Châtillon (/fr/; Tchekion in the Gaume dialect, Schättljong or Schasteljong in Luxembourgish) is a village in the Belgian municipality of Saint-Léger, located in the Walloon region of the province of Luxembourg. Prior to a 1977 reorganization of municipalities, Châtillon was a municipality in its own right.

== Geography ==
Châtillon is located seven miles southwest of Arlon, on national highway 82 Arlon-Virton.

== Landmarks ==
Landmarks in Châtillon include the village fountain, old sawmills, 18th-century homes, the birthplace of Belgian writer Édouard Ned, and the limestone formations in the Lahage River (Ruisseau de Lahage) Valley. Stories continue to circulate of the well-known "Car Cemetery," an automobile graveyard of American-made cars brought by American and Canadian NATO troops to a mechanic in Châtillon. After France's 1966 withdrawal from NATO, the mechanic was left with hundreds of scrap cars that gradually became overgrown until a television documentary brought light to the "illegal dump." The cars were removed and crushed in October 2010.

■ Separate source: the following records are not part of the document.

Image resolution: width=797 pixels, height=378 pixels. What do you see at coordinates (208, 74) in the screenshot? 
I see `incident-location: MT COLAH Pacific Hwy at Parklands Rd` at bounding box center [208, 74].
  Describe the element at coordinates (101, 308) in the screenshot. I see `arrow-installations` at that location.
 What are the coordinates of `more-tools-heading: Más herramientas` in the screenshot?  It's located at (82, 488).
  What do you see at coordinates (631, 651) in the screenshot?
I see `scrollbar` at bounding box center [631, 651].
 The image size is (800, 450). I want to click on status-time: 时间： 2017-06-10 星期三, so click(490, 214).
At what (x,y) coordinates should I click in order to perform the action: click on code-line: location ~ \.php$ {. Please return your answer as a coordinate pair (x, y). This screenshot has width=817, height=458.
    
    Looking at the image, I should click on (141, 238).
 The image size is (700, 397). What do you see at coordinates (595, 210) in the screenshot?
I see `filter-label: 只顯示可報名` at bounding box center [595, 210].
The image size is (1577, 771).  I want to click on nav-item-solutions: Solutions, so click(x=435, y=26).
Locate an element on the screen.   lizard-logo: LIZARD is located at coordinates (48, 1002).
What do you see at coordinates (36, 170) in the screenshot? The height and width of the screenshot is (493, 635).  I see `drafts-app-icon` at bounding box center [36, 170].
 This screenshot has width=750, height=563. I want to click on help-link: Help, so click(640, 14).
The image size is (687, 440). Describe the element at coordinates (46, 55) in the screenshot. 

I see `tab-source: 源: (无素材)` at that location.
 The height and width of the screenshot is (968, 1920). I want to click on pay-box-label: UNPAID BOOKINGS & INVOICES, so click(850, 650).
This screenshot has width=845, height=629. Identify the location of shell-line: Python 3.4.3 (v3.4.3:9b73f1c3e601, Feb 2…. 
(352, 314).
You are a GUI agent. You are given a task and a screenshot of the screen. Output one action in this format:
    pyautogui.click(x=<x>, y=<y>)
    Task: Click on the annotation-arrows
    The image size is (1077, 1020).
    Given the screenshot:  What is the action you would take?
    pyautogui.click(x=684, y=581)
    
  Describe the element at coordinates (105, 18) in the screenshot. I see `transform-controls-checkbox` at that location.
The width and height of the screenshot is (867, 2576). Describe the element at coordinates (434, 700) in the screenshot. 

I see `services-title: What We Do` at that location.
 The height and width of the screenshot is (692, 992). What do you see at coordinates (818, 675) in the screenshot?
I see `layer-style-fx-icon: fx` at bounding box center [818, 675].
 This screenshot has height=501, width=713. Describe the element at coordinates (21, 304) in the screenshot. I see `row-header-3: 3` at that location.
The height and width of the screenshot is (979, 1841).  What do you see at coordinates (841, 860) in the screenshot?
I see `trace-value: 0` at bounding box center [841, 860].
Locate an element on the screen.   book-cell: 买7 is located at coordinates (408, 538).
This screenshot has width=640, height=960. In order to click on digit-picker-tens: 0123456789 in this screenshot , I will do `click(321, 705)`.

== Famous People Born in Châtillon ==
Prominent natives of Châtillon include Belgian poet, novelist and essayist Athanase-Camille Glouden (known by his pen name Édouard Ned), and Belgian priest and World War II freedom fighter Constant Bilocq (1912-1945).

== Emigration ==
During the 19th century, several villagers of Châtillon immigrated to the United States, settling in such places as Big Spring Township, Seneca County, Ohio. Many of the Warnement families of the United States trace back to these immigrants from Châtillon.